Would you transcribe the data word for word?

(Collected data entries)
=====

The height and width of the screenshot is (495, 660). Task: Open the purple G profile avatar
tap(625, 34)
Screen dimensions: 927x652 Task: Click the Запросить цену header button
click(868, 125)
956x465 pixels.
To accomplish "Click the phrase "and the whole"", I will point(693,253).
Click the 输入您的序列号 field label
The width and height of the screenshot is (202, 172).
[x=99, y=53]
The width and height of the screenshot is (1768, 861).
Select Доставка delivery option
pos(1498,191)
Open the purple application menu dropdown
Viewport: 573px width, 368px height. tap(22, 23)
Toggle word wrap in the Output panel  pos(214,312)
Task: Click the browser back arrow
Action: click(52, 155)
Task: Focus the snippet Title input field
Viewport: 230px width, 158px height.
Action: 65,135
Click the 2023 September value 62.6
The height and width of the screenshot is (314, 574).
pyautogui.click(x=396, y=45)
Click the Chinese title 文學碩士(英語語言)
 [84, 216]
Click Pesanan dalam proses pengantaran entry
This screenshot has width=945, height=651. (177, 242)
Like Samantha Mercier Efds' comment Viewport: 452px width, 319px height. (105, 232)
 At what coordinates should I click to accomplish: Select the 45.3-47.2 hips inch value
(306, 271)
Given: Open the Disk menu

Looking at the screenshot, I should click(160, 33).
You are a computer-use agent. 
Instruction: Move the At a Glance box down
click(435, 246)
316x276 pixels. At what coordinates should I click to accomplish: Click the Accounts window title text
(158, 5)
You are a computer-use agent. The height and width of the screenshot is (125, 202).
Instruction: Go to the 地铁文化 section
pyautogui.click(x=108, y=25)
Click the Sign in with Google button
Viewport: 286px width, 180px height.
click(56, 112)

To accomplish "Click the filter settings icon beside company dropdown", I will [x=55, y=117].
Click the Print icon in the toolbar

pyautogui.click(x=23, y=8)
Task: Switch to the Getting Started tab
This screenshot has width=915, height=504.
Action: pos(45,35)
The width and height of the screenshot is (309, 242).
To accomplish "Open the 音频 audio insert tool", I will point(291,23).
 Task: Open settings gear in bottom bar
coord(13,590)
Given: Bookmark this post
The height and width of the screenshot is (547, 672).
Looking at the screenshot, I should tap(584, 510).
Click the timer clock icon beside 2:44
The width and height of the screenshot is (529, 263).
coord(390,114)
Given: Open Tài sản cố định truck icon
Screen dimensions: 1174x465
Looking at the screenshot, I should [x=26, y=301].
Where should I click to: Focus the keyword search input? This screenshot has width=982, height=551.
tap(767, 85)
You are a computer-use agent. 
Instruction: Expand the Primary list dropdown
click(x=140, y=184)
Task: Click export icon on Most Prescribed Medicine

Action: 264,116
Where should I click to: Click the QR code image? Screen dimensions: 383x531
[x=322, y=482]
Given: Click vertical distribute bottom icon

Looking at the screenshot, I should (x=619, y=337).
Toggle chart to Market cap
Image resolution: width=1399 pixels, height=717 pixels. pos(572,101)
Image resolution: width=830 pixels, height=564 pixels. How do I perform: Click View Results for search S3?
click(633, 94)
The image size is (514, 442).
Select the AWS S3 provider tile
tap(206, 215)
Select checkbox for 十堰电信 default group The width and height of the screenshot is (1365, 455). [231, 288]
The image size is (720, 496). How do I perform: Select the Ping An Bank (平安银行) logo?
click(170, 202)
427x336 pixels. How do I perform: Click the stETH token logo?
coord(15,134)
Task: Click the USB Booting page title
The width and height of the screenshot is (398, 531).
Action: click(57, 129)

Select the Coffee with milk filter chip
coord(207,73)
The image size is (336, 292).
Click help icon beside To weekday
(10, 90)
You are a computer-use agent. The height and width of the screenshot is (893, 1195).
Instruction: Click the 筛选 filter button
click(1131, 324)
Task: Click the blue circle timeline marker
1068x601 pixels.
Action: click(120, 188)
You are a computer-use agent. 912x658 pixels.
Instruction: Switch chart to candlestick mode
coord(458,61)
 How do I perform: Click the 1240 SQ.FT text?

=====

[Written response]
The height and width of the screenshot is (495, 660). Task: Open the purple G profile avatar
tap(625, 34)
Screen dimensions: 927x652 Task: Click the Запросить цену header button
click(868, 125)
956x465 pixels.
To accomplish "Click the phrase "and the whole"", I will point(693,253).
Click the 输入您的序列号 field label
The width and height of the screenshot is (202, 172).
[x=99, y=53]
The width and height of the screenshot is (1768, 861).
Select Доставка delivery option
pos(1498,191)
Open the purple application menu dropdown
Viewport: 573px width, 368px height. tap(22, 23)
Toggle word wrap in the Output panel  pos(214,312)
Task: Click the browser back arrow
Action: click(52, 155)
Task: Focus the snippet Title input field
Viewport: 230px width, 158px height.
Action: 65,135
Click the 2023 September value 62.6
The height and width of the screenshot is (314, 574).
pyautogui.click(x=396, y=45)
Click the Chinese title 文學碩士(英語語言)
 [84, 216]
Click Pesanan dalam proses pengantaran entry
This screenshot has width=945, height=651. (177, 242)
Like Samantha Mercier Efds' comment Viewport: 452px width, 319px height. (105, 232)
 At what coordinates should I click to accomplish: Select the 45.3-47.2 hips inch value
(306, 271)
Given: Open the Disk menu

Looking at the screenshot, I should click(160, 33).
You are a computer-use agent. 
Instruction: Move the At a Glance box down
click(435, 246)
316x276 pixels. At what coordinates should I click to accomplish: Click the Accounts window title text
(158, 5)
You are a computer-use agent. The height and width of the screenshot is (125, 202).
Instruction: Go to the 地铁文化 section
pyautogui.click(x=108, y=25)
Click the Sign in with Google button
Viewport: 286px width, 180px height.
click(56, 112)

To accomplish "Click the filter settings icon beside company dropdown", I will [x=55, y=117].
Click the Print icon in the toolbar

pyautogui.click(x=23, y=8)
Task: Switch to the Getting Started tab
This screenshot has width=915, height=504.
Action: pos(45,35)
The width and height of the screenshot is (309, 242).
To accomplish "Open the 音频 audio insert tool", I will point(291,23).
 Task: Open settings gear in bottom bar
coord(13,590)
Given: Bookmark this post
The height and width of the screenshot is (547, 672).
Looking at the screenshot, I should tap(584, 510).
Click the timer clock icon beside 2:44
The width and height of the screenshot is (529, 263).
coord(390,114)
Given: Open Tài sản cố định truck icon
Screen dimensions: 1174x465
Looking at the screenshot, I should [x=26, y=301].
Where should I click to: Focus the keyword search input? This screenshot has width=982, height=551.
tap(767, 85)
You are a computer-use agent. 
Instruction: Expand the Primary list dropdown
click(x=140, y=184)
Task: Click export icon on Most Prescribed Medicine

Action: 264,116
Where should I click to: Click the QR code image? Screen dimensions: 383x531
[x=322, y=482]
Given: Click vertical distribute bottom icon

Looking at the screenshot, I should (x=619, y=337).
Toggle chart to Market cap
Image resolution: width=1399 pixels, height=717 pixels. pos(572,101)
Image resolution: width=830 pixels, height=564 pixels. How do I perform: Click View Results for search S3?
click(633, 94)
The image size is (514, 442).
Select the AWS S3 provider tile
tap(206, 215)
Select checkbox for 十堰电信 default group The width and height of the screenshot is (1365, 455). [231, 288]
The image size is (720, 496). How do I perform: Select the Ping An Bank (平安银行) logo?
click(170, 202)
427x336 pixels. How do I perform: Click the stETH token logo?
coord(15,134)
Task: Click the USB Booting page title
The width and height of the screenshot is (398, 531).
Action: click(57, 129)

Select the Coffee with milk filter chip
coord(207,73)
The image size is (336, 292).
Click help icon beside To weekday
(10, 90)
You are a computer-use agent. The height and width of the screenshot is (893, 1195).
Instruction: Click the 筛选 filter button
click(1131, 324)
Task: Click the blue circle timeline marker
1068x601 pixels.
Action: click(120, 188)
You are a computer-use agent. 912x658 pixels.
Instruction: Switch chart to candlestick mode
coord(458,61)
 How do I perform: Click the 1240 SQ.FT text?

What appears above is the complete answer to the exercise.